— What you have to do —
Copy each line below containing "pixels".

— Supplied data —
===

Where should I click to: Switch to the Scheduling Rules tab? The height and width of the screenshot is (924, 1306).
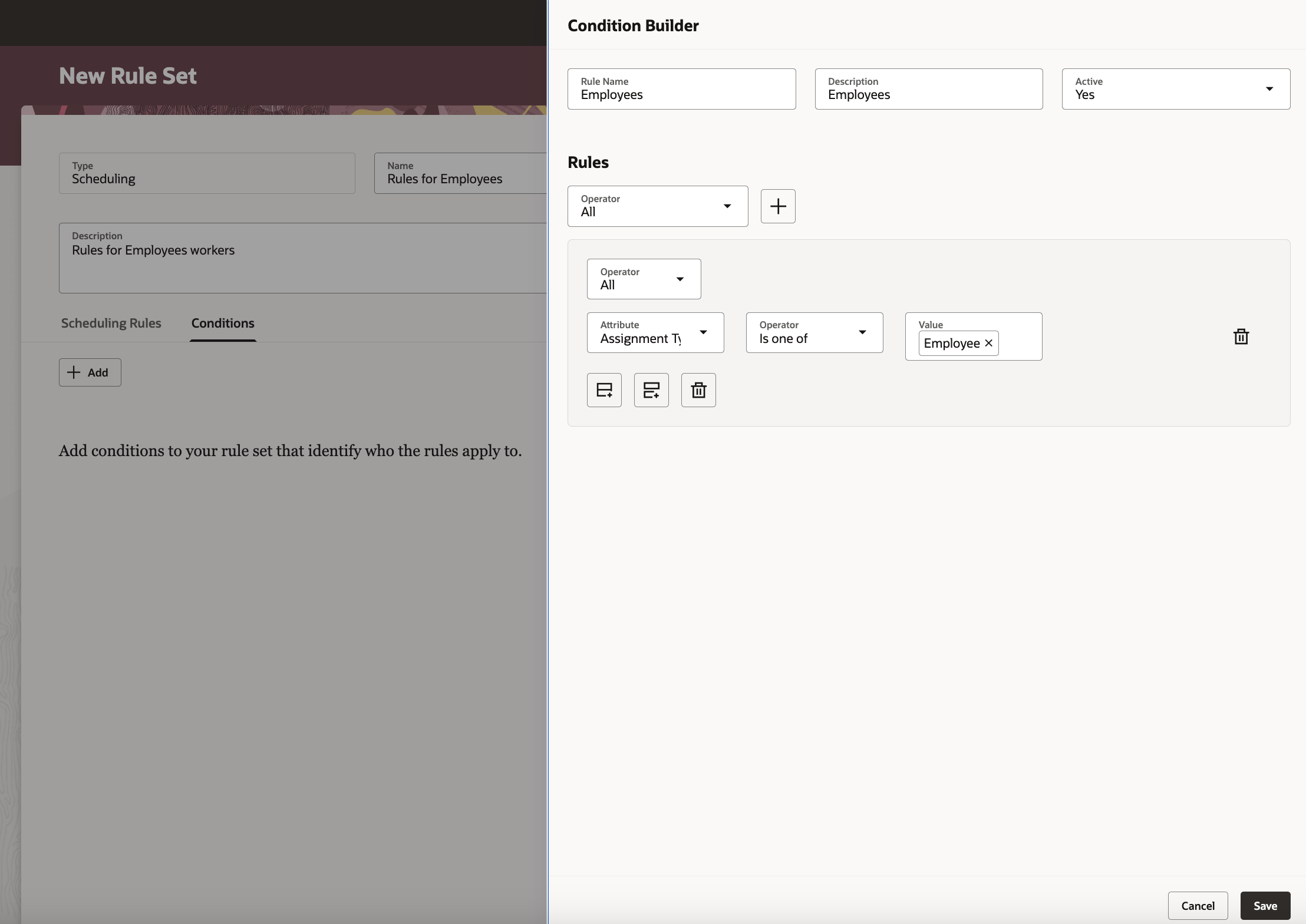pyautogui.click(x=111, y=323)
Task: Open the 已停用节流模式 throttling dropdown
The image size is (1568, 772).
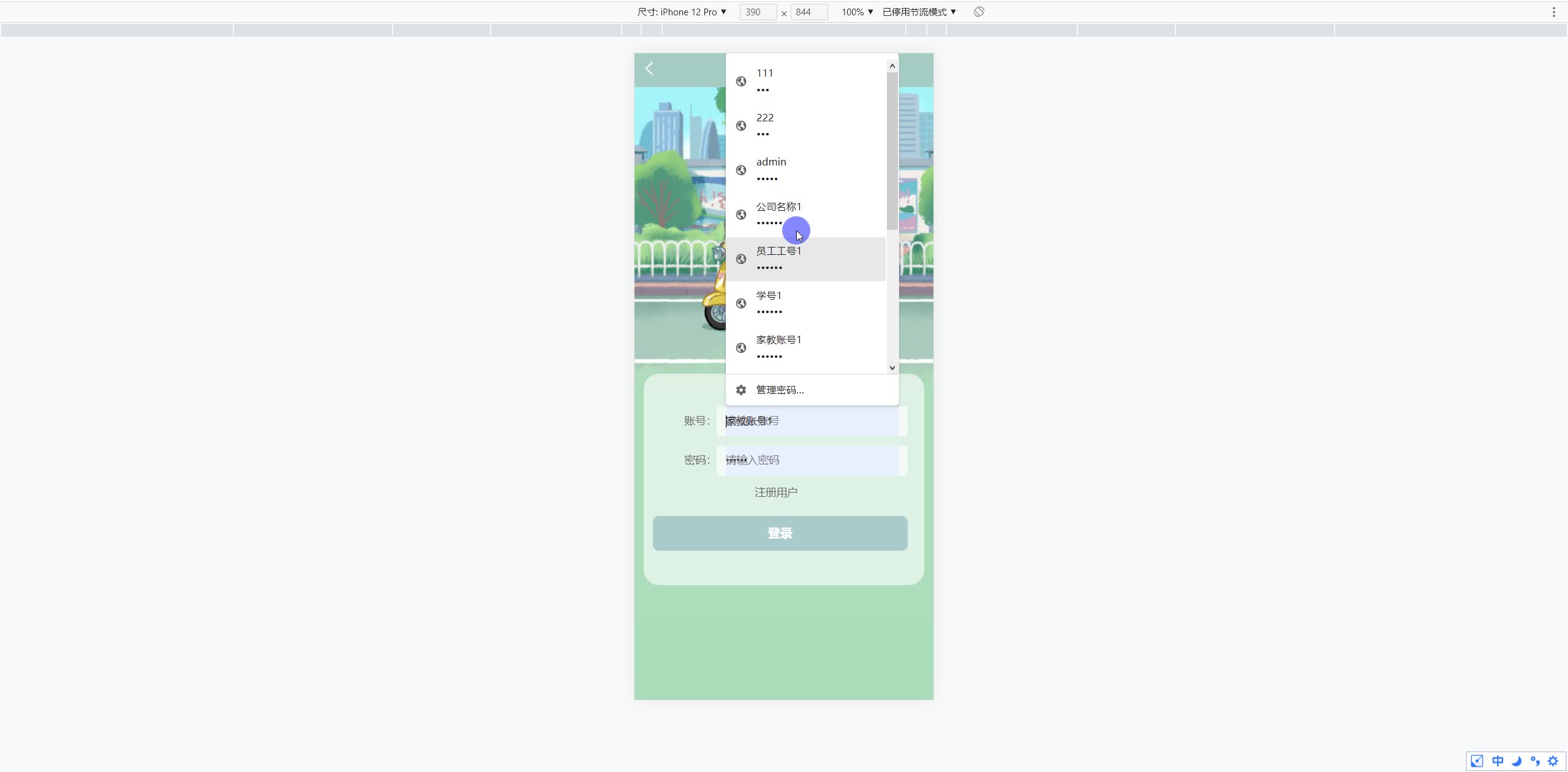Action: 919,12
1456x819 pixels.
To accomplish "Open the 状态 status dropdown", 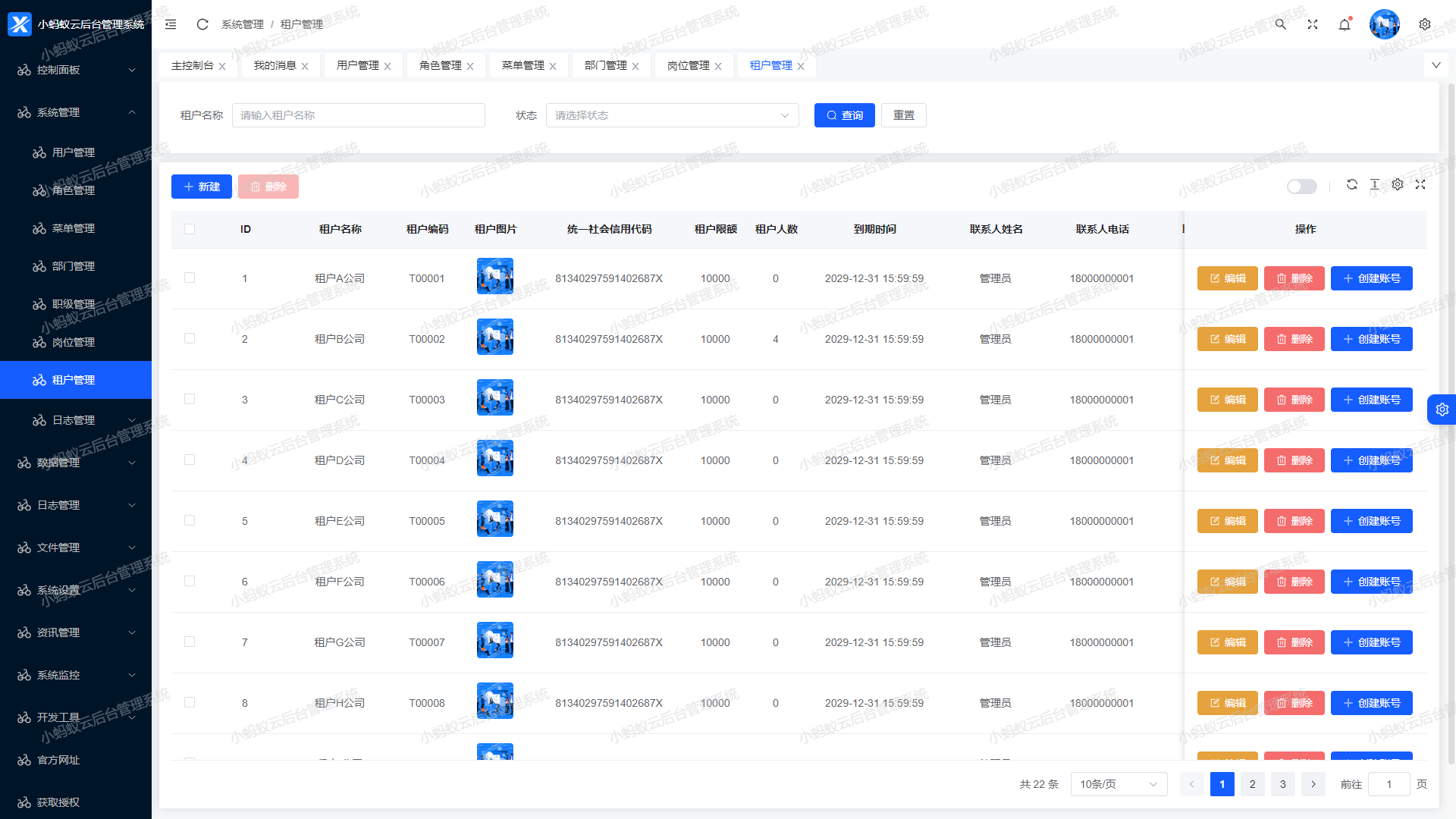I will (672, 115).
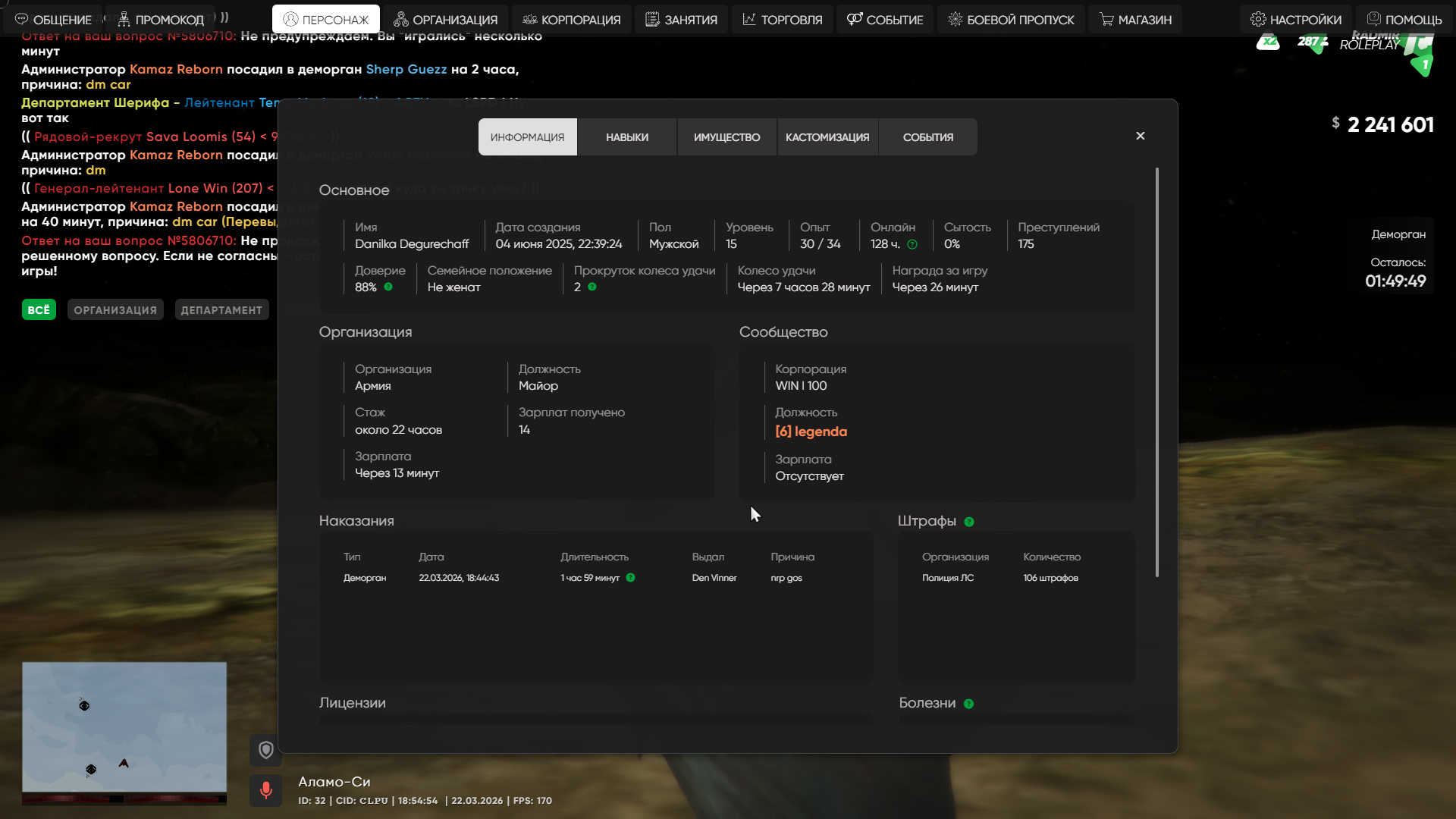Toggle the red microphone icon
The width and height of the screenshot is (1456, 819).
tap(266, 790)
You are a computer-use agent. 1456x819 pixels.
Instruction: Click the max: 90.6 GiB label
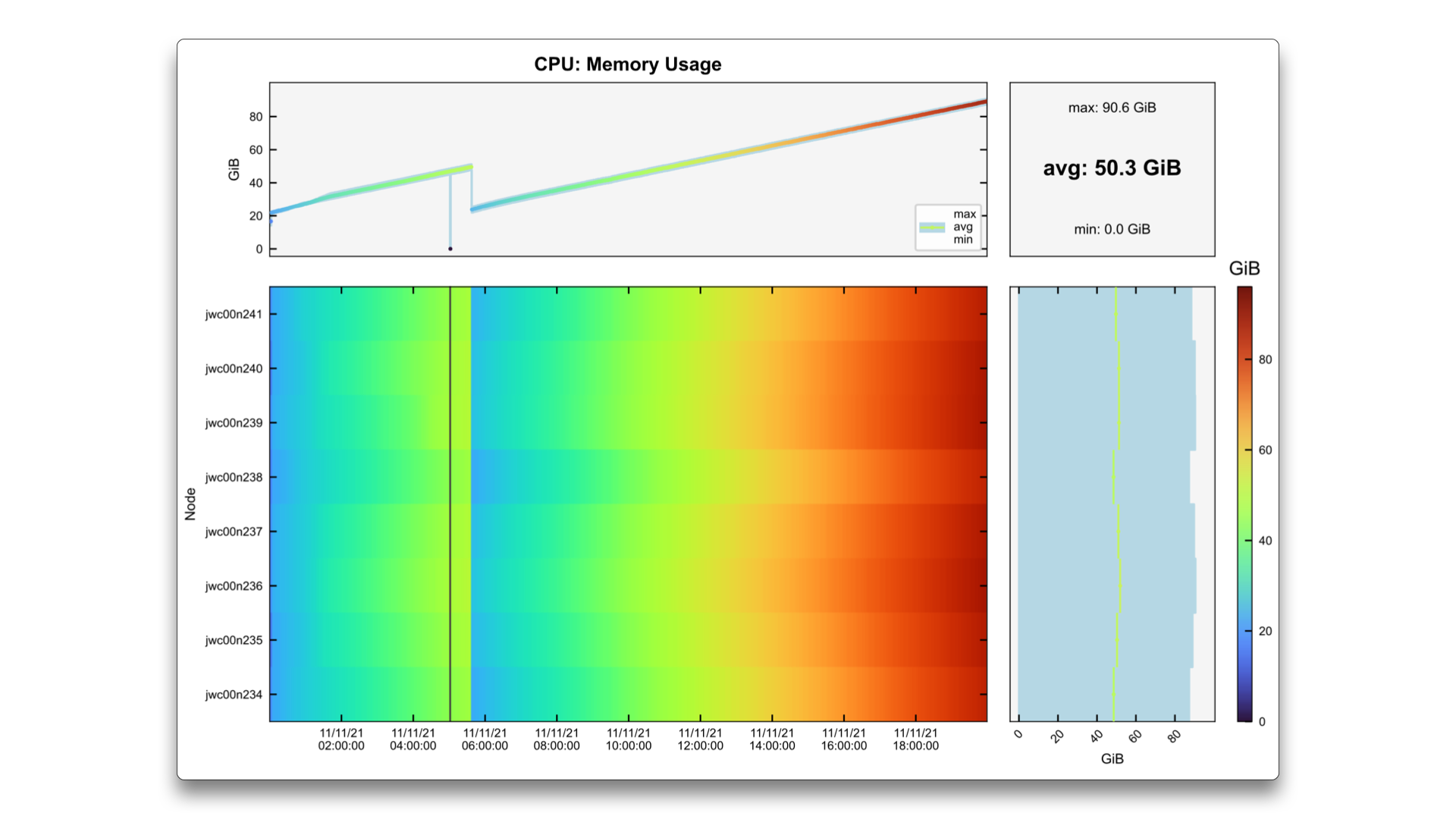pyautogui.click(x=1112, y=108)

===

— Result —
1456x819 pixels.
You are a computer-use agent. 1456x819 pixels.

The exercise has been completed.